Current lead times — from the time of order to when a product ships to an upholstery manufacturer — have been running about 8- 10 weeks on average, down from 12 at the height of the pandemic. It’s a number that Ray Chambers said he would like to see move to as low as six weeks.
The company also continues to produce market samples in two weeks and floor samples in four weeks, although some can be produced more quickly depending on a customer’s needs.
But achieving quicker lead times on deliveries to manufacturers will involve boosting the workforce beyond the current 70 workers, many of whom have been with the company for many decades.
“We could have 100-plus workers if we could find them,” Chambers said. “So the biggest challenge today is finding good people.”
Fixers, who maintain the looms and fix mechanical problems as they arise, are perhaps the hardest to find and train as it takes three to five years to get them to their maximum proficiency.
“It has the longest training curve, and it’s really the most important,” Chambers said. “They are the ones who keep those machines running.”
While the company continues to look for individuals with that type of experience, it also trains people in house, moving them into another skill set where they can eventually see a boost in pay.
In the past, the High Point facility has run seven days a week, but of late was running six due to the challenge in finding more workers.
“Our backlog is as large as it’s ever been but our production is up 60%, so we are trying to reel it in as fast as we can get people,” Chambers added, further explaining that while the backlog remains high, production is also up substantially so the company is weaving and shipping more finished product. “We have the equipment to eat into the backlog and we have the supply chain to eat into the backlog. It is a matter of getting the people.”
But he said that Richloom’s generous compensation and benefits package has been a major asset in recruitment and retention. Chambers said this goes from providing worker raises to other gestures such as special lunches in recognition of hard work.
“They have done everything I could have asked for my employees, and I consider them my employees because they are near and dear to my heart and they have been here — most of them — a very long time,” Chambers said, noting that Richloom has provided everything from raises to good benefits such as health care and paid time off. “That was one of the big sticking points for me —to take care of my people — and they have done that.”
“It has been a win-win for everybody,” Chambers added. “This has been a wonderful marriage…I have done everything I said I would do, and they have done everything they said they would do. They are taking care of the employees and they have taken care of me and we have done everything right together.”
Eventually, Chambers said he would like to see the business back to 135 employees, which it was at its peak employment around 2006. While that will depend on the company’s ability to find good talent, he believes that Richloom’s growth trajectory will help make it possible.
“We would love to be back there and be even bigger,” he said, noting that Richloom already has purchased some new equipment for the facility and has its eye on growth.

= = = =

**Work instructions**
A - Retype the passage on the High Point facility, starting at "The company also" and ending at "for many decades.".
B - Decide whether each statement agrees with the passage on the High Point facility, answering yes or no and quoting the words that settle it: (i) lead times stood at 12 weeks at the height of the pandemic; (ii) the facility currently employs 100 workers; (iii) fixers need three to five years to reach their maximum proficiency.
C - Turn the paragraph in the passage on the High Point facility that begins "Eventually, Chambers said" into a short list that keeps its main facts.
The lines after the passage on the High Point facility play no part in what is asked here.

**Data**

= = = =

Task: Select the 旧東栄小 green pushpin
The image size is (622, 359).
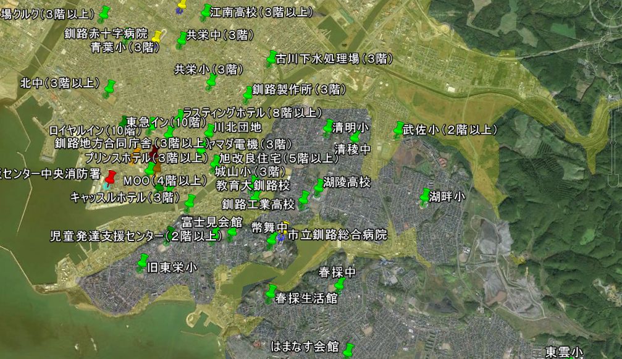Action: tap(143, 261)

= = = =

**Answers to the problems**
A -
The company also continues to produce market samples in two weeks and floor samples in four weeks, although some can be produced more quickly depending on a customer’s needs.
But achieving quicker lead times on deliveries to manufacturers will involve boosting the workforce beyond the current 70 workers, many of whom have been with the company for many decades.

B -
(i) Yes: "down from 12 at the height of the pandemic"
(ii) No: "beyond the current 70 workers"
(iii) Yes: "it takes three to five years to get them to their maximum proficiency"

C -
- Chambers wants the business to return to 135 employees.
- That was its peak employment, around 2006.
- Reaching it depends on the company's ability to find good talent.
- He believes Richloom's growth trajectory will help make it possible.